Labbe antarctique à la recherche d’un poussin non surveillé dans une colonie de Manchot de Magellan, Argentine, novembre 2014

Gaia rencontrera des labbes.

Cette année, le périple de Gaia l’amènera dans les régions où nichent le Grand Labbe et le Labbe parasite, en Écosse, aux îles Féroé, en Islande et au Groenland (Labbe parasite uniquement).

Les Labbes nichent tous au sol et sont assez facilement repérable : ils défendent énergiquement leurs nids et petits par des attaques en vol qui finissent parfois par des coups de bec sur la tête des intrus.

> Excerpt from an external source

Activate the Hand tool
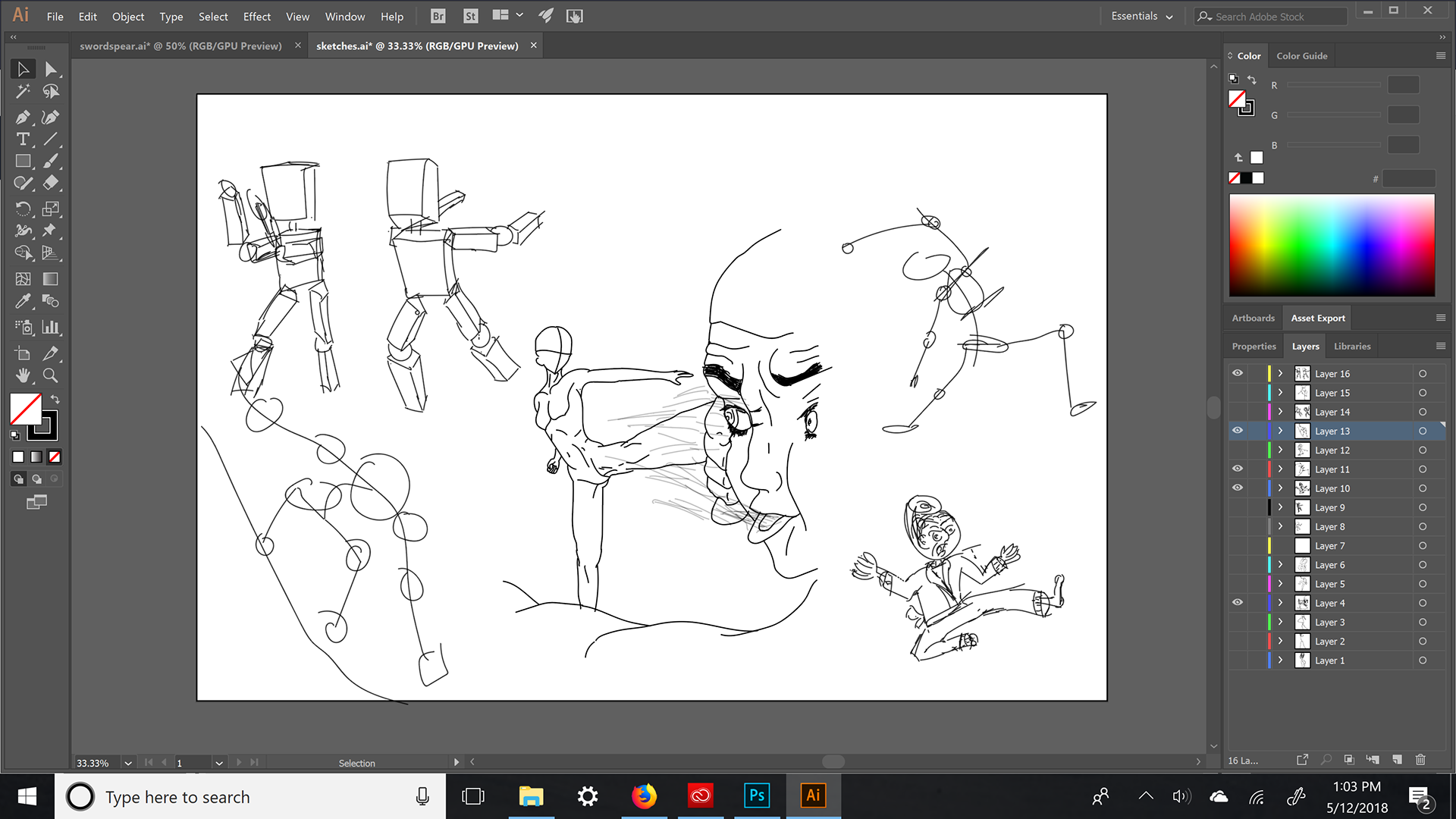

Comme d’autres oiseaux qui nichent au sol, ils simulent parfois aussi une aile cassée pour attirer au loin un prédateur qui s’approcherait trop de leur nid ou petits.

Labbe parasite, Spitzberg, été 2017

Intimidation de l’auteur par un Labbe parasite, Spitzberg, été 2017, photo : Manuel Ruedi

Poussin de Labbe parasite, Spitzberg, été 2017

Labbe parasite qui se traîne en simulant une aile cassée (on devine la pointe de l’aile gauche traînant au sol), Spitzberg, été 2017

En Suisse :

Bien qu’éloignée des océans, on peut y observer les 3 petites espèces lors de la migration automnale qui débute dès le mois d’août.

Sur le lac Léman ce sont principalement de jeunes Labbes à longue queue qui sont observés ; il faut néanmoins aller les «chercher» en bateau au beau milieu du lac, le secteur compris entre Allaman et Thonon étant de loin le meilleur !

Le passage culmine en septembre, le Labbe pomarin, plus tardif pouvant être observé jusqu’en décembre.


Labbe parasite pourchassant une Mouette rieuse, Lac Léman devant la Côte au large de Buchillon le 16 septembre 2018, photo : Lionel Maumary

Le Grand Labbe est observé aussi lors de sa migration automnale entre septembre et décembre.

Parfois ce sont des tempêtes sur l’Atlantique qui déportent des oiseaux marins vers l’intérieur des terres comme les 7 Grands Labbes observés sur les lacs suisses entre le 29 décembre 1999 et le 8 janvier 2000 suite à l’ouragan «Lothar».

Fait exceptionnel, 2 jeunes Grands Labbes ont fait des séjours prolongés sur le Léman, l’un de février 1998 à juin 1999, l’autre entre novembre 2000 et juillet 2002, observés alternativement sur les lacs Léman et de Neuchâtel et vus pour la dernière fois sur le lac de Bienne (départ pour le Nord?!)


Grand Labbe devant un bateau de la Sagrave sur le Léman, 12 sept 2001 photo : Jean-Marc Fivat


Grand Labbe et Grands cormorants, devant le château de Chillon, 6.4.1998, photo : Jean-Marc Fivat

Bibliographie :

del Hoyo, J., Elliott, A. & Sargatal, J. (1996) : Handbook of the Birds of the World. Vol. 3. Hoatzin to Auks. Lynx Editions, Barcelona.

Maumary, L., Vallotton L. & Knaus P. (2007) : Les oiseaux de Suisse. Station ornithologique suisse, Sempach, et Nos Oiseaux, Montmollin.

One thought on “Les Labbes : une famille d’oiseaux peu connus mais présents sur toutes les mers… et même sur le Léman !

  1. Tout ça est nouveau pour moi. Quels oiseaux pirates ces Labbes! Que se passerait-il si un Grand Labbe rencontrerait un Aigle? Je suppose que l’Aigle est mieux équippé pour se défendre, non? Nous vous souhaitons un beau voyage à tous les deux.